** Opening Information block **

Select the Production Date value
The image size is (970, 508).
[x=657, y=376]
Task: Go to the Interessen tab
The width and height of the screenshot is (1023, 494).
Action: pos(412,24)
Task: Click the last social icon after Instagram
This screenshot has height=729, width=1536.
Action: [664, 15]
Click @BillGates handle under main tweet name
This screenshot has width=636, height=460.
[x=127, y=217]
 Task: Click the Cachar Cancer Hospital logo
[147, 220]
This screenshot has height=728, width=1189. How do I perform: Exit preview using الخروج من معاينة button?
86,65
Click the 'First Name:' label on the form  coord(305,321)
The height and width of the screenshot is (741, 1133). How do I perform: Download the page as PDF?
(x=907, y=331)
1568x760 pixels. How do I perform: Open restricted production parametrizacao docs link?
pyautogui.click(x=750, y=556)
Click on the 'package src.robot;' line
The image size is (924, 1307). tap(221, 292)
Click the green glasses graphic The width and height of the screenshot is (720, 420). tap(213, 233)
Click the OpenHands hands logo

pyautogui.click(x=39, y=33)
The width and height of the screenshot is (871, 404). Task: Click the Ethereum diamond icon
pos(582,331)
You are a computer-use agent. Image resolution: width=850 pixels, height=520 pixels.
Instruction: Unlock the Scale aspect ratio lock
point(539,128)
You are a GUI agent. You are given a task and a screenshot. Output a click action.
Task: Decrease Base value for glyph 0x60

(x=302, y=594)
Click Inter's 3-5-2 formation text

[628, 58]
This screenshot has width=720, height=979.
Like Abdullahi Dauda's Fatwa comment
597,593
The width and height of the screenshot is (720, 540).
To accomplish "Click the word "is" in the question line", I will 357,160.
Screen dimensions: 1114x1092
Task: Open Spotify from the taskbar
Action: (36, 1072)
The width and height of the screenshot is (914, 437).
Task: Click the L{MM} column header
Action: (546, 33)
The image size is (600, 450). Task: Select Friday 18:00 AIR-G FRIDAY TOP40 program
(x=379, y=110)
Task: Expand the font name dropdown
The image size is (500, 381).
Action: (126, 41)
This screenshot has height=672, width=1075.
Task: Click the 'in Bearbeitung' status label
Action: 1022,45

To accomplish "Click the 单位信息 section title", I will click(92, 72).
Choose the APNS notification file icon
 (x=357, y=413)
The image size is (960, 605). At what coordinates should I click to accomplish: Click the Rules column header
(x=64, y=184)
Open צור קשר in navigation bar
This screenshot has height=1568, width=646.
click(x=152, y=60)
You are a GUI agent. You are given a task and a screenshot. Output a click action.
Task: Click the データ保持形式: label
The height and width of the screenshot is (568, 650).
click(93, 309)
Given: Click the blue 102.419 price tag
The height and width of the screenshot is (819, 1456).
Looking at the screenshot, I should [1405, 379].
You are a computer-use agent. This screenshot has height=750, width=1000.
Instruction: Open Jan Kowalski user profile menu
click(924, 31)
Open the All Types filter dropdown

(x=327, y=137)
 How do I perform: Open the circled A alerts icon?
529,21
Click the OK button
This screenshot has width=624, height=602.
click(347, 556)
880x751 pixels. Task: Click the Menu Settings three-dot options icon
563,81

** Closing Information block **

### Aim of the task:
Up to and including the last line above, starting with the line that contains "Open the All Types filter dropdown", return each line exactly and nothing else.

### Solution to this task:
Open the All Types filter dropdown

(x=327, y=137)
 How do I perform: Open the circled A alerts icon?
529,21
Click the OK button
This screenshot has width=624, height=602.
click(347, 556)
880x751 pixels. Task: Click the Menu Settings three-dot options icon
563,81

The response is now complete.